Supplied entries:
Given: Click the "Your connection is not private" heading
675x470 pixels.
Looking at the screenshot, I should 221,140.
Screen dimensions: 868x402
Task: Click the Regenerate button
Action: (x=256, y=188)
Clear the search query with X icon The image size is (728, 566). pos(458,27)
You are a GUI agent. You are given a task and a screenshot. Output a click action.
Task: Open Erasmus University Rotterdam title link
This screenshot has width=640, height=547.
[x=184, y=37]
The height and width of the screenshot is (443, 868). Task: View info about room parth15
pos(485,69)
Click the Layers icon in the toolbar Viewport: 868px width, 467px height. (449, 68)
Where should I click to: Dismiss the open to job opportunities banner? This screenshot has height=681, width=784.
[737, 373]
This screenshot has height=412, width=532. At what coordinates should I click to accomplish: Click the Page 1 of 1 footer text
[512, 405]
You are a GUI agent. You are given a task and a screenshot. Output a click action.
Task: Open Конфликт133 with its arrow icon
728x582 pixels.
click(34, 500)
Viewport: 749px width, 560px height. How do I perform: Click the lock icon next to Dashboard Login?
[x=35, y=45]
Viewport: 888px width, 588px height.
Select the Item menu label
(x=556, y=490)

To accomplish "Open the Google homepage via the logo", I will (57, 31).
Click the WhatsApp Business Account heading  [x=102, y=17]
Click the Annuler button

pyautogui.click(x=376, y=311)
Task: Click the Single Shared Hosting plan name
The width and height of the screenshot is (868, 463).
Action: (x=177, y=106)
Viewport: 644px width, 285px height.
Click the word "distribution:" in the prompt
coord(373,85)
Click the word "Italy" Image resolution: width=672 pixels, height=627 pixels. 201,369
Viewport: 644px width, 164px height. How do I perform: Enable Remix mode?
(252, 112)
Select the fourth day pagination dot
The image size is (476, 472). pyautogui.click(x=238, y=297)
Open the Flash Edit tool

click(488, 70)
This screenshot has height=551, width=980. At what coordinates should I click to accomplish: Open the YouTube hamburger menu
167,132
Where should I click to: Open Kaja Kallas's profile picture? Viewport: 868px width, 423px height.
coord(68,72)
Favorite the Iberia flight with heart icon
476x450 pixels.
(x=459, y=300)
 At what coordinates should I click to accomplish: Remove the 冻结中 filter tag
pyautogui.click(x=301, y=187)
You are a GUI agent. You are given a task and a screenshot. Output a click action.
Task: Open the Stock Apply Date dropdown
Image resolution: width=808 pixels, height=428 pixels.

Problem details:
Transcribe the data exactly.

Result:
Given: Click the "Your connection is not private" heading
675x470 pixels.
Looking at the screenshot, I should 221,140.
Screen dimensions: 868x402
Task: Click the Regenerate button
Action: (x=256, y=188)
Clear the search query with X icon The image size is (728, 566). pos(458,27)
You are a GUI agent. You are given a task and a screenshot. Output a click action.
Task: Open Erasmus University Rotterdam title link
This screenshot has width=640, height=547.
[x=184, y=37]
The height and width of the screenshot is (443, 868). Task: View info about room parth15
pos(485,69)
Click the Layers icon in the toolbar Viewport: 868px width, 467px height. (449, 68)
Where should I click to: Dismiss the open to job opportunities banner? This screenshot has height=681, width=784.
[737, 373]
This screenshot has height=412, width=532. At what coordinates should I click to accomplish: Click the Page 1 of 1 footer text
[512, 405]
You are a GUI agent. You are given a task and a screenshot. Output a click action.
Task: Open Конфликт133 with its arrow icon
728x582 pixels.
click(34, 500)
Viewport: 749px width, 560px height. How do I perform: Click the lock icon next to Dashboard Login?
[x=35, y=45]
Viewport: 888px width, 588px height.
Select the Item menu label
(x=556, y=490)

To accomplish "Open the Google homepage via the logo", I will (57, 31).
Click the WhatsApp Business Account heading  [x=102, y=17]
Click the Annuler button

pyautogui.click(x=376, y=311)
Task: Click the Single Shared Hosting plan name
The width and height of the screenshot is (868, 463).
Action: (x=177, y=106)
Viewport: 644px width, 285px height.
Click the word "distribution:" in the prompt
coord(373,85)
Click the word "Italy" Image resolution: width=672 pixels, height=627 pixels. 201,369
Viewport: 644px width, 164px height. How do I perform: Enable Remix mode?
(252, 112)
Select the fourth day pagination dot
The image size is (476, 472). pyautogui.click(x=238, y=297)
Open the Flash Edit tool

click(488, 70)
This screenshot has height=551, width=980. At what coordinates should I click to accomplish: Open the YouTube hamburger menu
167,132
Where should I click to: Open Kaja Kallas's profile picture? Viewport: 868px width, 423px height.
coord(68,72)
Favorite the Iberia flight with heart icon
476x450 pixels.
(x=459, y=300)
 At what coordinates should I click to accomplish: Remove the 冻结中 filter tag
pyautogui.click(x=301, y=187)
You are a GUI agent. You are given a task and a screenshot. Output a click action.
Task: Open the Stock Apply Date dropdown
Image resolution: width=808 pixels, height=428 pixels.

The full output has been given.